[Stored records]

┄┄┄┄┄┄┄┄┄┄

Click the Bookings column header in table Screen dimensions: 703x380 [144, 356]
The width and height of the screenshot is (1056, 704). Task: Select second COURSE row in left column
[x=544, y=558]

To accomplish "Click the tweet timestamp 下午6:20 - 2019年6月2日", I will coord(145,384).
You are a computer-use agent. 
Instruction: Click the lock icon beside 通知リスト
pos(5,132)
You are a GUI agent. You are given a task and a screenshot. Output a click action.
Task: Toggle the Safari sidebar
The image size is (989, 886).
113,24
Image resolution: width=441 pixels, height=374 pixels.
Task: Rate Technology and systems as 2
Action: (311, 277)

┄┄┄┄┄┄┄┄┄┄

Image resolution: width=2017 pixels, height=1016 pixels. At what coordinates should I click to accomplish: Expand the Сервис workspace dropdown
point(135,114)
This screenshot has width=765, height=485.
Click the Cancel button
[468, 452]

┄┄┄┄┄┄┄┄┄┄

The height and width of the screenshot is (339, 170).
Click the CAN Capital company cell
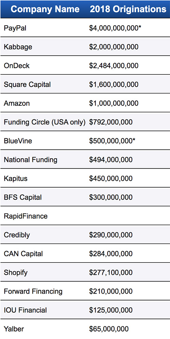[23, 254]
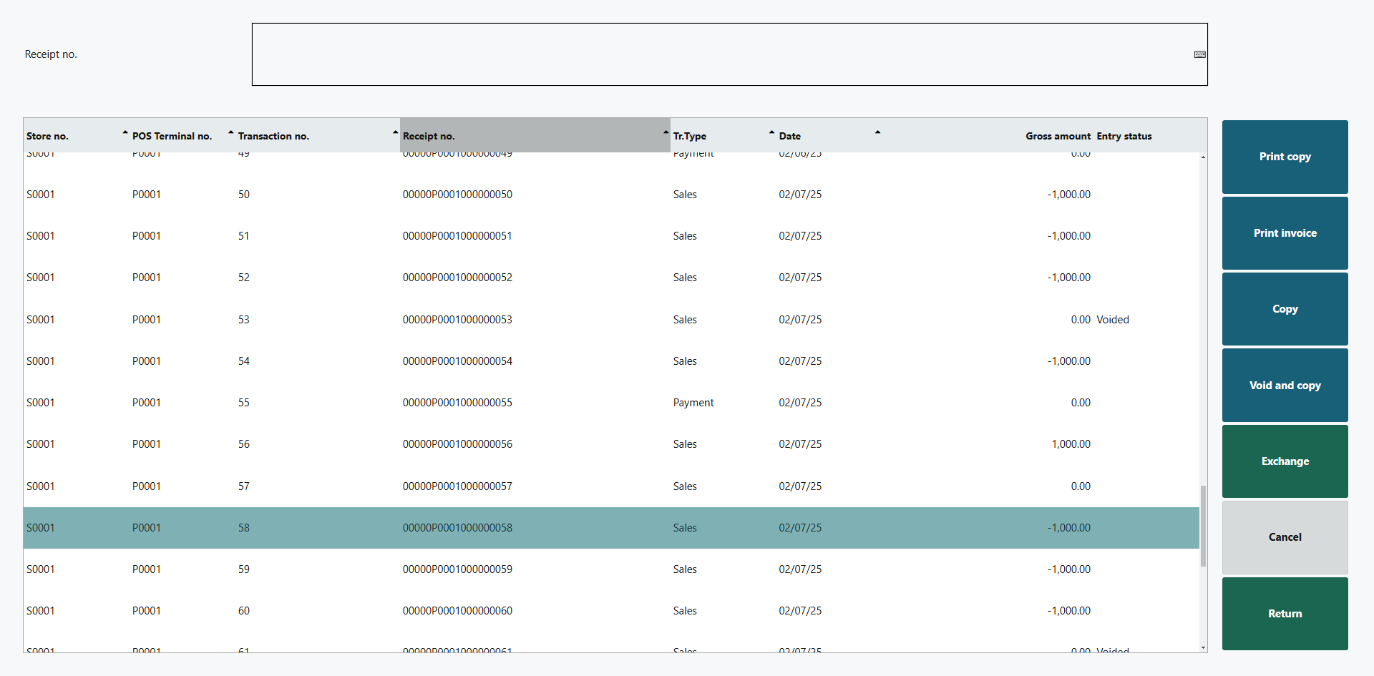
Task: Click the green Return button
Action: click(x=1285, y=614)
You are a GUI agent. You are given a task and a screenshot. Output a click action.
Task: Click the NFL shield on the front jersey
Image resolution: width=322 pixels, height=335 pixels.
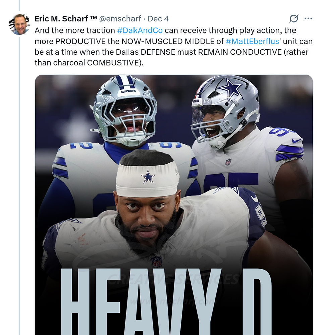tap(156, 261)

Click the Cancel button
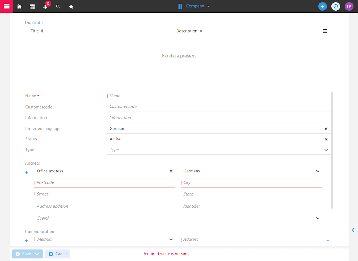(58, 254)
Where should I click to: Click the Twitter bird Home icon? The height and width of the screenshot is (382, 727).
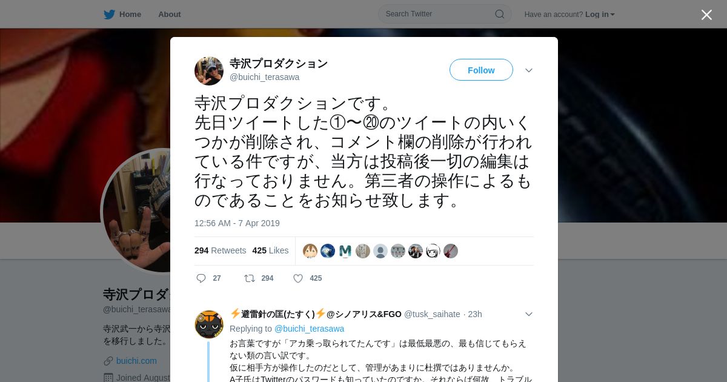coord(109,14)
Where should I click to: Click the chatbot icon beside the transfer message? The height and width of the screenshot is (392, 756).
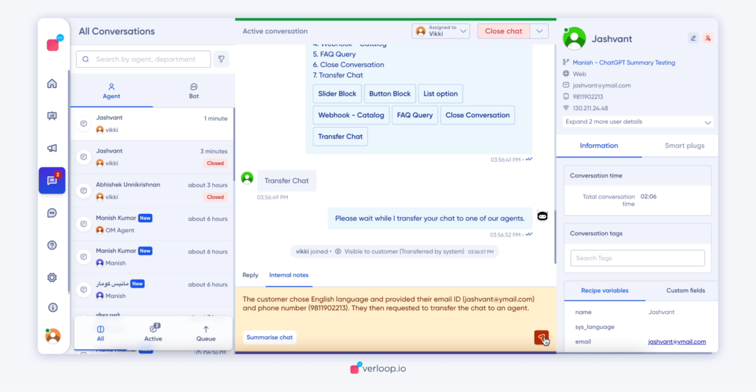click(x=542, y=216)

┄┄┄┄┄┄┄┄┄┄

Taking the lines above, repeat exactly those from the line that contains "Click the Bookings" through the line that contains "Task: Toggle the Safari sidebar", and both of those lines as well. Include nothing else.

Click the Bookings column header in table Screen dimensions: 703x380 [144, 356]
The width and height of the screenshot is (1056, 704). Task: Select second COURSE row in left column
[x=544, y=558]

To accomplish "Click the tweet timestamp 下午6:20 - 2019年6月2日", I will coord(145,384).
You are a computer-use agent. 
Instruction: Click the lock icon beside 通知リスト
pos(5,132)
You are a GUI agent. You are given a task and a screenshot. Output a click action.
Task: Toggle the Safari sidebar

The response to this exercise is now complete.